From left to right, time flows on the wall through the visual patterns, covering our past, our present, and our future; and where each of the visual components defining the pattern is a theme, and each vertical section of the wall becomes a snapshot of a precise moment frozen in time
They are illustrated through a number of global data sets (world population, average temperatures, disease rates, energy consumption, et cetera) to frame large-scale phenomena with broad strokes as well as single and specific stories that will directly or indirectly represent the micro consequences of the large-scale phenomena (such as the disappearing Aral Sea, the dip in life expectancy in Cambodia during its civil war, the quick shift in South Korean exports from agricultural products and commodities to high tech, and more).
The research and design have been conducted with a deliberately humanistic approach: data represents real life, it is a snapshot of the world just as a picture captures a small moment in time.
Numbers are always placeholders for something else, a way to capture a point of view—but sometimes this can get lost.
In fact, even if we are depicting “data”, this data needs always to speak to us – human beings – it is always based on subjective collection and interpretation and will always have different meanings for different people.
As designers, the more we are able to combine – “colder” and more sterile type of data, with layers of contextual, smaller and more relatable type of information, the more meaningful results we can achieve.

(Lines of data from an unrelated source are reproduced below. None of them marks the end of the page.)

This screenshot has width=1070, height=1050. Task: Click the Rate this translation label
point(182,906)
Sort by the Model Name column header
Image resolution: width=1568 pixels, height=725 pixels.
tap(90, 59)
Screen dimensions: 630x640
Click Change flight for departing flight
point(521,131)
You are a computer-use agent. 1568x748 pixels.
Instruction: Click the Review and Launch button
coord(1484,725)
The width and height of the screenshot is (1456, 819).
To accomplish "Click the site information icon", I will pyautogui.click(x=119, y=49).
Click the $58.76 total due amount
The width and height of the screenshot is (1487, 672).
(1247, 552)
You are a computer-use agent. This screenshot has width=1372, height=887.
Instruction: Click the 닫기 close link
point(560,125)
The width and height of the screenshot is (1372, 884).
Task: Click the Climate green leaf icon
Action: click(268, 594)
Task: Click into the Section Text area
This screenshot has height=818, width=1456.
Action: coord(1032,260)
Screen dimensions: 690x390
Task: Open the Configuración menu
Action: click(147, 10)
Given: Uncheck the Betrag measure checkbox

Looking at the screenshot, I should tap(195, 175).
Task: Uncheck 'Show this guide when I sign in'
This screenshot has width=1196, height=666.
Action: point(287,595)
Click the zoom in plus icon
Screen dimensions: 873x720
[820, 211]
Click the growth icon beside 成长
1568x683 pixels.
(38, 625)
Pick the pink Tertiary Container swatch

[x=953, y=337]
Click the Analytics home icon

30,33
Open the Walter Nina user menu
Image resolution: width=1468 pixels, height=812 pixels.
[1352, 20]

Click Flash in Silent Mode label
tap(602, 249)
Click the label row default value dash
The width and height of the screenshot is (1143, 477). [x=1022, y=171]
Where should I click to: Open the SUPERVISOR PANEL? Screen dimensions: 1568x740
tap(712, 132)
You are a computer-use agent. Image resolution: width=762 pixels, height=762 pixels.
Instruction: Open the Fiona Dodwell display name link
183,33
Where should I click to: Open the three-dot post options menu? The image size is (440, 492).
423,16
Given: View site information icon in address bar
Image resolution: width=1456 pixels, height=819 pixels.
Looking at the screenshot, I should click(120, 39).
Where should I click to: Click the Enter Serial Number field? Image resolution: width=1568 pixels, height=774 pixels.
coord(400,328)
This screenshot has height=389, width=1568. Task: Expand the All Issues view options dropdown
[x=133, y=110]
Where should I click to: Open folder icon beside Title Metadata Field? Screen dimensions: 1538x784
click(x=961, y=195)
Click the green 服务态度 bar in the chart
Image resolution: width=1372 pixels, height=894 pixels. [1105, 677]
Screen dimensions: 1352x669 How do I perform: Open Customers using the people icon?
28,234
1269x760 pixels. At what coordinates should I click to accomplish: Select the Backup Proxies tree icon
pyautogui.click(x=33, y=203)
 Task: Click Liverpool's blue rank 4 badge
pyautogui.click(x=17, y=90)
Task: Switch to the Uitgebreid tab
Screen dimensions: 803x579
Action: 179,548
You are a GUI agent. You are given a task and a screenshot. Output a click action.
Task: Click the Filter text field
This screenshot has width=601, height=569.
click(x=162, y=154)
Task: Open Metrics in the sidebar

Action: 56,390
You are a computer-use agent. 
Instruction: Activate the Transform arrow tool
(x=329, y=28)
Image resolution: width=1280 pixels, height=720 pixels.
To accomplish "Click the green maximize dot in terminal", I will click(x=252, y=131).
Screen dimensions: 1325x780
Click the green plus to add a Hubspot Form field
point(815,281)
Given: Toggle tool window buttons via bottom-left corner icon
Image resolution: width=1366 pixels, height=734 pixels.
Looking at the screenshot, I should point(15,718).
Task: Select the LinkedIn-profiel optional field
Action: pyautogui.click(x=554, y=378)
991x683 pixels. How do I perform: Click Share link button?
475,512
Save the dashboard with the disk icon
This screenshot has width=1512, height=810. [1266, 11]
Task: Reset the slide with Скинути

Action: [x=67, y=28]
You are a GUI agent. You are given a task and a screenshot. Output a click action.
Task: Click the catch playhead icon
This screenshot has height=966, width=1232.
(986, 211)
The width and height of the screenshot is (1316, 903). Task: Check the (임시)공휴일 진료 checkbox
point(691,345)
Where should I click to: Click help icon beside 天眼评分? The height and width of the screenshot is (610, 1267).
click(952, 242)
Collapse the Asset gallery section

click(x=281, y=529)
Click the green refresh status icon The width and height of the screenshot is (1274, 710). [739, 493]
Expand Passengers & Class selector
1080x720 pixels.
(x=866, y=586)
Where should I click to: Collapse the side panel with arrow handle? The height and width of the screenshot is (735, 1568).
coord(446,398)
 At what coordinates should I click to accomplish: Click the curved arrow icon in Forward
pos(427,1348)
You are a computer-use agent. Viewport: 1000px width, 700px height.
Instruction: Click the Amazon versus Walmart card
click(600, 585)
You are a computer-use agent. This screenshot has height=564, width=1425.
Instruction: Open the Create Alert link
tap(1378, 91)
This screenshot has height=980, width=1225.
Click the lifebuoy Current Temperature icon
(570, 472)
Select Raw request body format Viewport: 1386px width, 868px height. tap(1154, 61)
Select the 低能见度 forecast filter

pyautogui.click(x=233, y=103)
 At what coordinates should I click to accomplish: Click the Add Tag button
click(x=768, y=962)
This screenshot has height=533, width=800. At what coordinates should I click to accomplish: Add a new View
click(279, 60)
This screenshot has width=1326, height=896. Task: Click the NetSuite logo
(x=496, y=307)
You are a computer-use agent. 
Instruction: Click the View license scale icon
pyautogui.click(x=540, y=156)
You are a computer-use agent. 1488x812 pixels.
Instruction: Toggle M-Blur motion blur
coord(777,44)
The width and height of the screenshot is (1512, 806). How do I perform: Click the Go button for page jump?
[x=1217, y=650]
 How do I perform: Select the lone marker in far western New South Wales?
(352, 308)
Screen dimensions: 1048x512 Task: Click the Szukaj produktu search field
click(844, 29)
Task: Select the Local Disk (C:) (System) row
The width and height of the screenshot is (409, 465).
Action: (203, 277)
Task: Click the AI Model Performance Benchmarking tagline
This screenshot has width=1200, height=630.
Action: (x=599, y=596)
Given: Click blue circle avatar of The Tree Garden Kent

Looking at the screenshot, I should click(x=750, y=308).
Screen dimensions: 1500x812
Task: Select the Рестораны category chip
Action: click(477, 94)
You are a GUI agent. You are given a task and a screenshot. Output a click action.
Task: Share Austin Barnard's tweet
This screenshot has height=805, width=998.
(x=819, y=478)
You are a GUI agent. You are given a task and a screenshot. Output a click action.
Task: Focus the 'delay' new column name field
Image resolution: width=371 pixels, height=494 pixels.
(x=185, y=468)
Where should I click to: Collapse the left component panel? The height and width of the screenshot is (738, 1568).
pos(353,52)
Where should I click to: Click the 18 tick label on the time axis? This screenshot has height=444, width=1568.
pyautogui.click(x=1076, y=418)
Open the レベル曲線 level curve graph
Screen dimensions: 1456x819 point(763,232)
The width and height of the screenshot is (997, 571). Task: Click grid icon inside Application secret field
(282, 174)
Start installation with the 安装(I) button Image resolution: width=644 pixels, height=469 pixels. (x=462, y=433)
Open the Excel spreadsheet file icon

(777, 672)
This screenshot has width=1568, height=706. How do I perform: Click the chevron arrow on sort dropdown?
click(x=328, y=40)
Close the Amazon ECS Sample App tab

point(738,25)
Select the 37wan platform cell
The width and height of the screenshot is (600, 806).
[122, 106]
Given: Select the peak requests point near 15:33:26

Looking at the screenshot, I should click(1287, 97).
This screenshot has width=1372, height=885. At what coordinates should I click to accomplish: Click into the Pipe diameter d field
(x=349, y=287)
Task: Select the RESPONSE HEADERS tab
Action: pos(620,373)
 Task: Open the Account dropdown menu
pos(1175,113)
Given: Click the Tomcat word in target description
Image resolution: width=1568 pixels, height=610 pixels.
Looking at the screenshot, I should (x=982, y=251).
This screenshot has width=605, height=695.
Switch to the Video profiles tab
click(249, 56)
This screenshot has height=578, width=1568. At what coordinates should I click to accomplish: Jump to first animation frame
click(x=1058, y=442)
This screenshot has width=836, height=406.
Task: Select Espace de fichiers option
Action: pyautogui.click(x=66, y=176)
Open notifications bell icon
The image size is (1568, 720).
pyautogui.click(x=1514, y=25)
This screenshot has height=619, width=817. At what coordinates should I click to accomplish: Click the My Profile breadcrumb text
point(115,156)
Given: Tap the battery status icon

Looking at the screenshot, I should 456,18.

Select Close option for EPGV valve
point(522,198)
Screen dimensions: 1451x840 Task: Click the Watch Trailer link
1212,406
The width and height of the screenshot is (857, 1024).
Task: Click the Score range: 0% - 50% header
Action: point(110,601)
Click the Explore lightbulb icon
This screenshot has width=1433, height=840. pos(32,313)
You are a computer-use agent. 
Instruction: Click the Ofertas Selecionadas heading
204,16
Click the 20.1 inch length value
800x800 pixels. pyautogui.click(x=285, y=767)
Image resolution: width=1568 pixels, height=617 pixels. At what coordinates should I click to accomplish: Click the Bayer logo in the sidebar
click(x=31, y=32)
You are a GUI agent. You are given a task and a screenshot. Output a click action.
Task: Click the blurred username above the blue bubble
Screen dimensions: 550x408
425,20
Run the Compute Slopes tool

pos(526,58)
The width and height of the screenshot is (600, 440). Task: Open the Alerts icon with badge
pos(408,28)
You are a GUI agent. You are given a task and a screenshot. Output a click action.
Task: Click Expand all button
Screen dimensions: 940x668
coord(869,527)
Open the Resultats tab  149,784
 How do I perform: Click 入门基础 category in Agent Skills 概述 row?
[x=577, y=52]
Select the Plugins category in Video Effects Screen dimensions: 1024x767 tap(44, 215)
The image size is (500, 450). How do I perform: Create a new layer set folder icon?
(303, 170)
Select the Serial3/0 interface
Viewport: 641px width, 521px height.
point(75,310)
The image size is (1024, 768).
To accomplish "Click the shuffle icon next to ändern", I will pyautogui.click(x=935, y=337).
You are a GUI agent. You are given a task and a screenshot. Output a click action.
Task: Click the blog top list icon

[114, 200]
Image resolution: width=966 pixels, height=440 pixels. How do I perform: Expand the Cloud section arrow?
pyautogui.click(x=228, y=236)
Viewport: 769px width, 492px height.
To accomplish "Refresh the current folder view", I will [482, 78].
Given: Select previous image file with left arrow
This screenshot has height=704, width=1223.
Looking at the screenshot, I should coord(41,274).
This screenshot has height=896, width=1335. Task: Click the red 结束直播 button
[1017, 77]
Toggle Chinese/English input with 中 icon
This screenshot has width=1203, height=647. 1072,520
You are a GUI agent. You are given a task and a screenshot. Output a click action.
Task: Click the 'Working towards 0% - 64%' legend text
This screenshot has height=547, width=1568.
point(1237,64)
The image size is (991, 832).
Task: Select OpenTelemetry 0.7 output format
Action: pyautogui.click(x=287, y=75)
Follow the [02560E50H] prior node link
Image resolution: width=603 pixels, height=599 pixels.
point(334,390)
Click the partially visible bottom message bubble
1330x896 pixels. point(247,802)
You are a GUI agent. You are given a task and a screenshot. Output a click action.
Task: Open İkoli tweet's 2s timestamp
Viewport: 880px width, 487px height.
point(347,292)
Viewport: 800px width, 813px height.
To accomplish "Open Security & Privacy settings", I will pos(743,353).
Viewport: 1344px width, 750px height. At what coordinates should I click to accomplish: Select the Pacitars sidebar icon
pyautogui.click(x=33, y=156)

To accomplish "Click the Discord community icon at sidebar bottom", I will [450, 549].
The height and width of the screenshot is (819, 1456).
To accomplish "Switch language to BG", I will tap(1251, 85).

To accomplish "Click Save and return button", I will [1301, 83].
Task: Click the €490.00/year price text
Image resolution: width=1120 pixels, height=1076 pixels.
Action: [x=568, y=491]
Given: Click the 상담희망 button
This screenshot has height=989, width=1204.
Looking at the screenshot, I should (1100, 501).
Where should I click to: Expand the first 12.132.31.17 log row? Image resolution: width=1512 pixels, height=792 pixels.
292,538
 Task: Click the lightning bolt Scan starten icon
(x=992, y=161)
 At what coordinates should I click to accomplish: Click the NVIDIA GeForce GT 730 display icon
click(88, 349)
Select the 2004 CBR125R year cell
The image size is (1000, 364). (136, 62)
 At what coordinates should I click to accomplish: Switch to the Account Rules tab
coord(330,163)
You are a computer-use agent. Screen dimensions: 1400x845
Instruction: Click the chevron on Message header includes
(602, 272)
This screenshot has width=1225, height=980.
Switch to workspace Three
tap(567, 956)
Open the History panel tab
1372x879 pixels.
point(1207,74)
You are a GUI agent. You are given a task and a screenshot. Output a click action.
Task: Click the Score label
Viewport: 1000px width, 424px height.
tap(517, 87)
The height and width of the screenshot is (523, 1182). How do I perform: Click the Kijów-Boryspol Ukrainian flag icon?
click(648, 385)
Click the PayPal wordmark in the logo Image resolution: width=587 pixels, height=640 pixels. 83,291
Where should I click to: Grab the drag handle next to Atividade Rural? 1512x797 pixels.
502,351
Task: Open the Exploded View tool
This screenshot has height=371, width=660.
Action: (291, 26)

Accurat –Giorgia Lupi, Gabriele Rossi, Nicola Guidoboni, Giovanni Magni, Lorenzo Marchionni, Andrea Titton, Alessandro Zotta, 2019,
Accurat couples high-end design with low-level data, crafting intelligent, user-centric solutions for global leaders in business, government, and media.
We work collaboratively with our clients to uncover key organizational challenges, develop new processes and workflows, and deploy internal and external data visualizations, interfaces, and tools that drive insight and engagement
Accurat Method
Thanks to our hands-on expertise around visualization challenges and data-heavy projects, we have, over the past six years, developed and refined our own design methodology, which is based on four core principles:
We embrace complexity
Complexity is an inherent feature of our world. It should be embraced, not feared or avoided in an effort to simplify things that are naturally rich and multifaceted.
Important business and strategic decisions take time and require a deep knowledge of the domain and of the elements at play in a specific context; our goal is to support and facilitate better-informed decisions, not to force a simplification of complex scenarios.
We pursue beauty.
Beauty is not a frill. We know how to engage and motivate people to dig deeper and take time to explore the intricacies of a visual data analysis.
We deploy our rigorous methods to achieve the ideal balance between familiar visual motifs and unexpected aesthetics, a powerful combination that leverages studies on perception to trigger curiosity and interest, and creates indelible images in the minds of users
We don’t rely on standards.
Every situation is different, and every challenge brings infinite variables that cannot be reduced to cookie-cutter processes and solutions.
We never bend design problems to what a tool can offer out of the box, or to a ready-made solution; we take advantage of standard visual solutions to quickly explore and assess a dataset, but we believe in applying core principles of data visualization when building custom solutions that are specifically designed for each situation.
We know data are not just numbers.
Numbers don’t mean anything by themselves; they don’t exist in a vacuum, but are a placeholder for something else: people, places, ideas, values.
We always take into consideration what data stands for, and what it means for the people who will interact with it.
We ask ourselves what numbers ultimately represent in a given context, and we build experiences that acknowledge and leverage this knowledge by bringing our users closer to the ideas represented by the quantitative and qualitative aspects of information.